With bootstrapping, you work on your own schedule and spend all your time working on the product and interacting with consumers who in turn tell you how to shape your product to attract more consumers. You don’t have to think about liquidity events or how your investors will ever get their money back.
The truth is that raising money continuously is the same effort as finding new clients continuously. Except that when clients pay you, they are not taking a piece of your company — they are helping you grow your business. When investors come to you before you have sold your product, the money may seem too hard to resist. Free money, right? Nope — just a glimpse of the hamster wheel. Simply sell them a copy of your product and tell them you will call them if you ever decide to raise money. This way, the door is not close and you get more clients. Win-win.
Of course if you are trying to build the next Facebook, Twitter or Apple (all public companies), kindly disregard the previous paragraphs. But if you want to a slow but realistic way to build a startup, bootstrapping is the best way.
DHH Was Right
So, you may be thinking: “But, everyone is raising money!”. Wrong again. David Heinemeier Hansson (DHH) of Basecamp has been arguing for bootstrapping since 2003. “Sell your product to consumers for a profit“, he tells us.

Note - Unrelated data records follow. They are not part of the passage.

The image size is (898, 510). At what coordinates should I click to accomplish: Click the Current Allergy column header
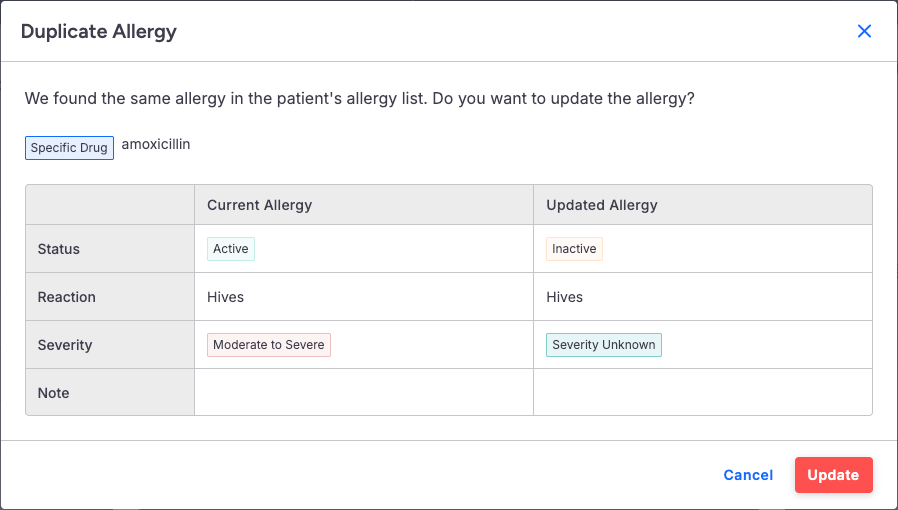260,205
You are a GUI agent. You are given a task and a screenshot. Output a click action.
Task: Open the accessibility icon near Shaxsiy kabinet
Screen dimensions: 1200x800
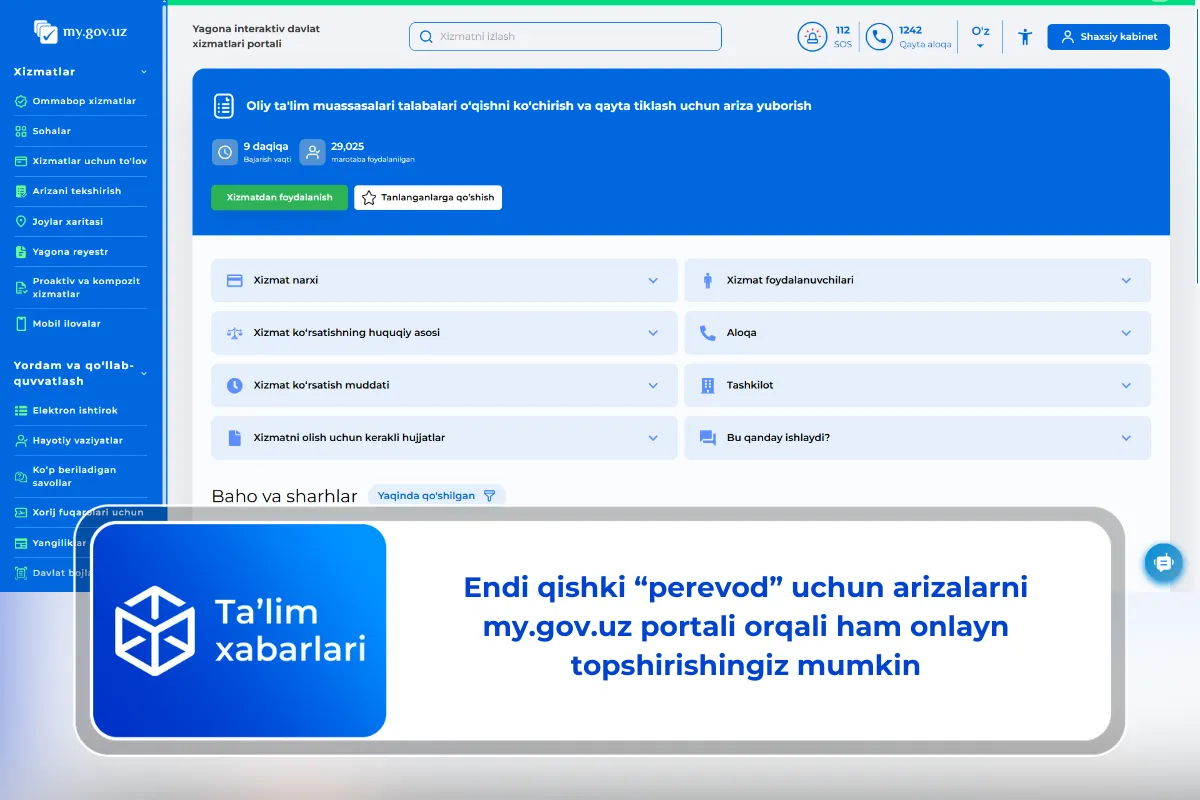1024,36
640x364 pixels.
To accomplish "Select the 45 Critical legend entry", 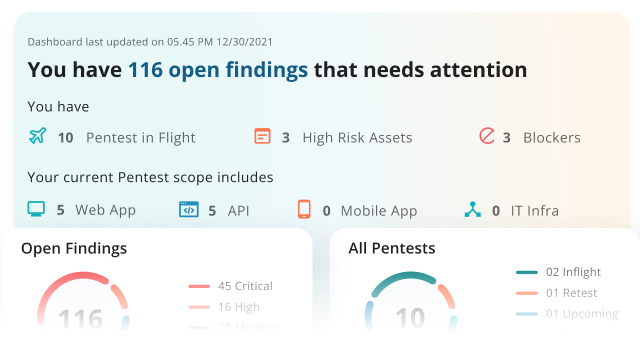I will pyautogui.click(x=231, y=286).
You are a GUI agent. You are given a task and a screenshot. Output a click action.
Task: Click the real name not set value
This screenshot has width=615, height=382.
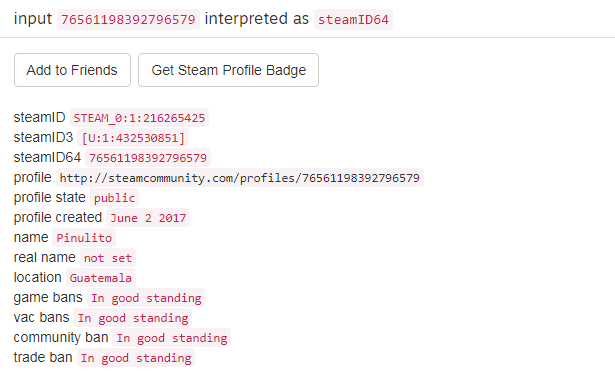108,258
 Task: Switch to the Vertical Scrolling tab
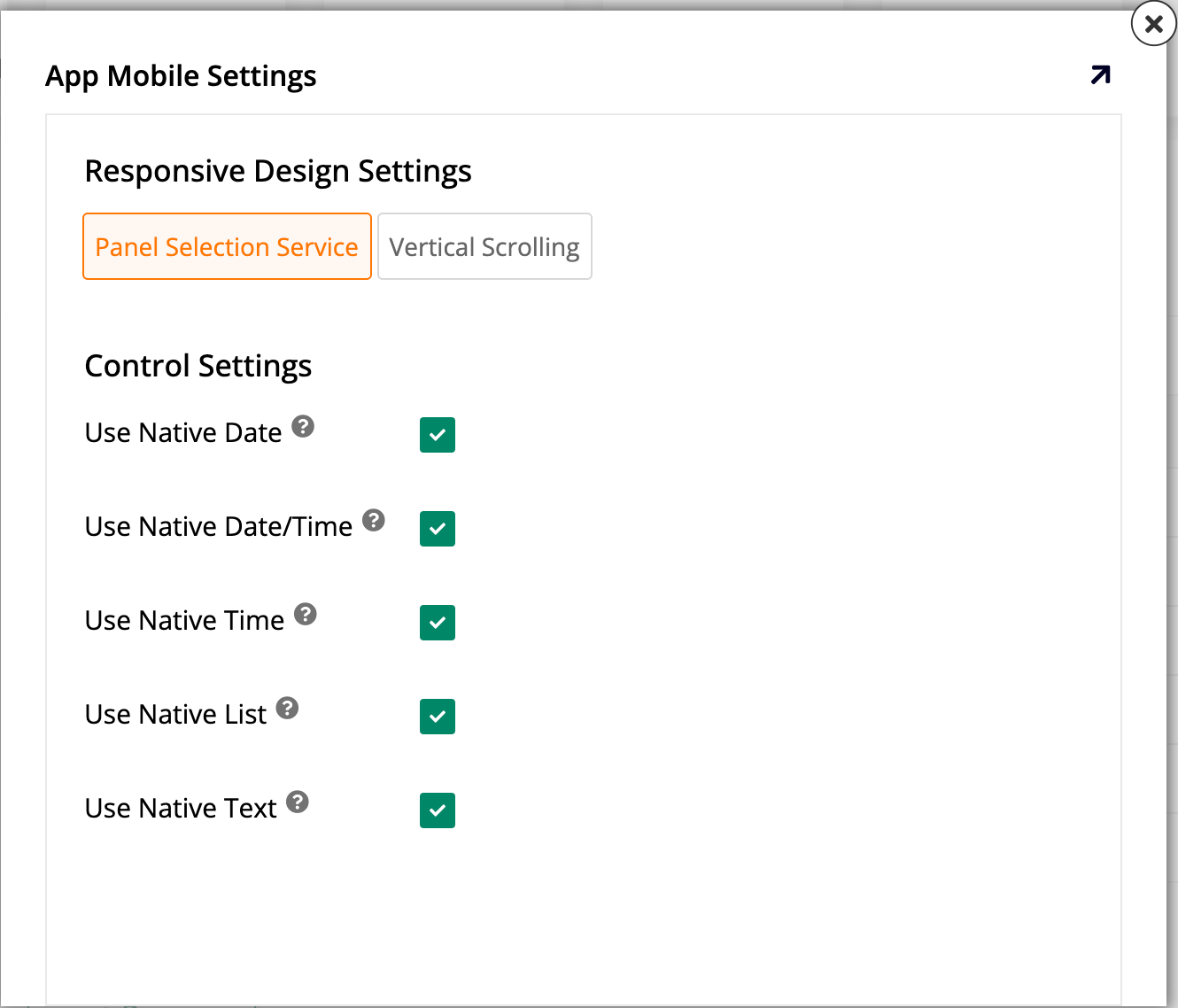[484, 246]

Basecamp/37-Signals even had a serie of interviews called “Bootstrapped, Profitable, & Proud” to profiles companies that have over one million dollars in revenues, didn’t take VC, and are profitable. I wished I had followed this advice 15 years ago.
My current startup Lessonator has been years in the making and only now getting clients + revenue, but I’m much happier with the slow pace and the ability to run things as I please. Also I’m able to use the same code base to spinoff another project in 3 months instead of years. One developer, several revenue streams and no headache — that sounds a whole lot more fun to me. And this time, I own everything so even if things go south, no one can take this away from me.
I sometime missed the interaction with my old team (specially when debugging alone), but I quickly get over that when I think about the crazy payroll I had to sustain and the stress that came with it.